# Plasma screens - opinions



## Jac-in-a-Box (Nov 9, 2002)

Been chewing over a new TV for a while and with prices at a more sensible level than a few years ago I'm on the hunt.

Taken by the latest Pioneer models both for their picture quality and aesthetic looks. The PDP 427XD is at the top of the list.

Samsungs models look good too for a few bob less.
On both ranges I like the gloss black piano finish.

To confuse the issue though, I've seen a well setup Sony Bravia LCD which had a nice picture with a clear glass frame.

So, give your thoughts Pioneer or Samsung? And what's the general concensus on plasma v LCD (I don't want anything bigger than 42")

Thanks 

Dave


----------



## scavenger (Jun 25, 2002)

Preferably you need to see the sets side-by-side, correctly set-up and showing the same movie/trailer/program from the same source.

My preference is Plasma over LCD.

Best of luck, it's a very long and confusing process buying a TV these days.

Edit - Pioneer would be my choice, even though I bought an LG. I didn't think the 50" Pioneer picture quality was worth the large amount of Â£'s more than the quality offered by the 50" LG'.


----------



## YELLOW_TT (Feb 25, 2004)

As you know I as thinking about this a few months ago and for me it has to be the Pioneer But the Sony 42in ( cant remember the model number )LCD did get a great review and has won awards


----------



## alexasTT (Jan 19, 2005)

Pioneer all the way

or possibly another option

http://www.digitaldirectuk.com/products ... f=12&ffi=2

Friend just bought this great picture


----------



## head_ed (Dec 10, 2002)

Dave,

I was in Currys the other day looking at Plasmas too.

It was hardly a scientific test as they weren't side by side comparisons running the same footage from the same source, but I was blown away with the picture quality of the LG models.

The 50" LG had much better clarity & colour saturation than pretty much _any_ of the more expensive models on display. I didn't look how many HDMI slots etc etc, but on pure 'wow' factor - I would have bought the LG.

Mart.


----------



## mighTy Tee (Jul 10, 2002)

We recently bought a 42 inch LCD, superb.

We bought it from Richer Sounds who offer a very good 5 year extended warranty substantially cheaper than the Currys/Comet equivalent.


----------



## jampott (Sep 6, 2003)

head_ed said:


> Dave,
> 
> I was in Currys the other day looking at Plasmas too.
> 
> ...


The cynical amongst us would accuse the "big" stores of rigging their cabling and source setup to give the best picture on the sets which provided the most "return"... :roll:

I wouldn't buy from anywhere based on what the TV looked like in that store, unless it was showing the same source, with the same cable, and with the picture settings on the TV set to their optiumum. TBH, I'd trust a smaller retailer (Richer Sounds etc) to setup something a bit more "honest" than I would somewhere like Currys, Comet, Dixons etc.

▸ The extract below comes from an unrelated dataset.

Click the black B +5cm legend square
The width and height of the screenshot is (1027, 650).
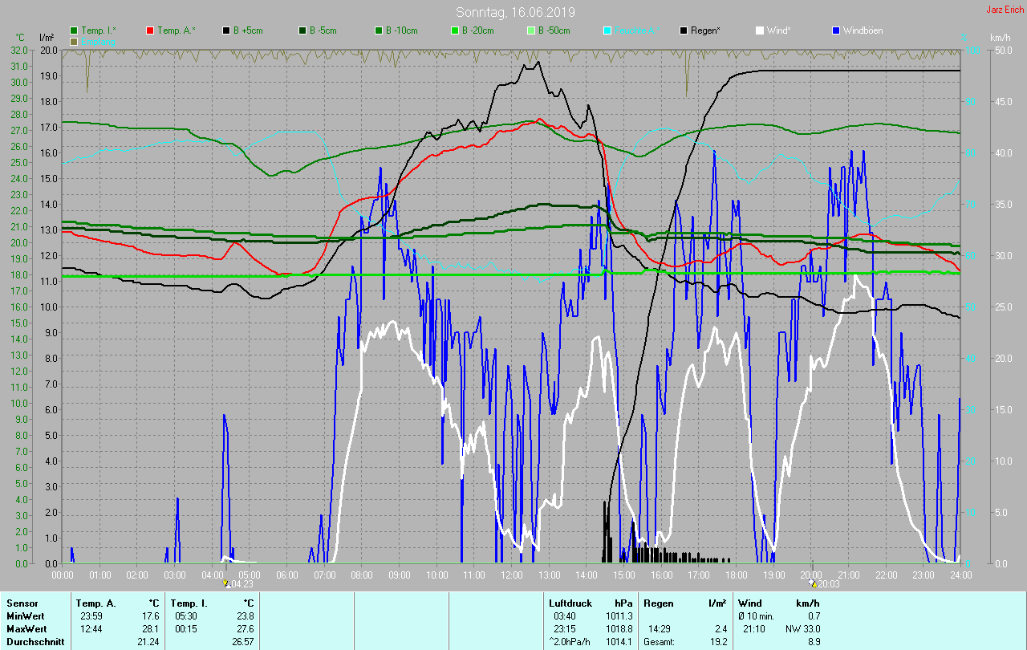click(226, 30)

Just my 2c. Its far too easy to make a low margin TV look "worse" than a high margin one. Or make the TV you carry most stock of look best...


----------



## head_ed (Dec 10, 2002)

Exactly my point. However the LG's did look very good, no artifacting at all - very smooth picture quality.

Like you, I would rather trust an AV geek with my 000s, than a Saturday boy with no more knowledge of screens than a potato. So when I come to buy I am off to the nearest specialist :roll:


----------



## jampott (Sep 6, 2003)

head_ed said:


> Exactly my point. However the LG's did look very good, no artifacting at all - very smooth picture quality.
> 
> Like you, I would rather trust an AV geek with my 000s, than a Saturday boy with no more knowledge of screens than a potato. So when I come to buy I am off to the nearest specialist :roll:


Cool.

Its a good test to see what the ACTUAL picture looks like. The problem comes when you try and COMPARE...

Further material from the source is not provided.